BEGIN Records for this task

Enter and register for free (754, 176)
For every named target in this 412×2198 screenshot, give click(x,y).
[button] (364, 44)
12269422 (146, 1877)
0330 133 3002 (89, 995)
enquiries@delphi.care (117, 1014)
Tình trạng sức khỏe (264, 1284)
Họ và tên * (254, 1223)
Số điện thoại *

END Records for this task

> _Exercise_: Whatever appears in the data above should be set down again exactly.

> _Solution for this exercise_:
Enter and register for free (754, 176)
For every named target in this 412×2198 screenshot, give click(x,y).
[button] (364, 44)
12269422 (146, 1877)
0330 133 3002 (89, 995)
enquiries@delphi.care (117, 1014)
Tình trạng sức khỏe (264, 1284)
Họ và tên * (254, 1223)
Số điện thoại *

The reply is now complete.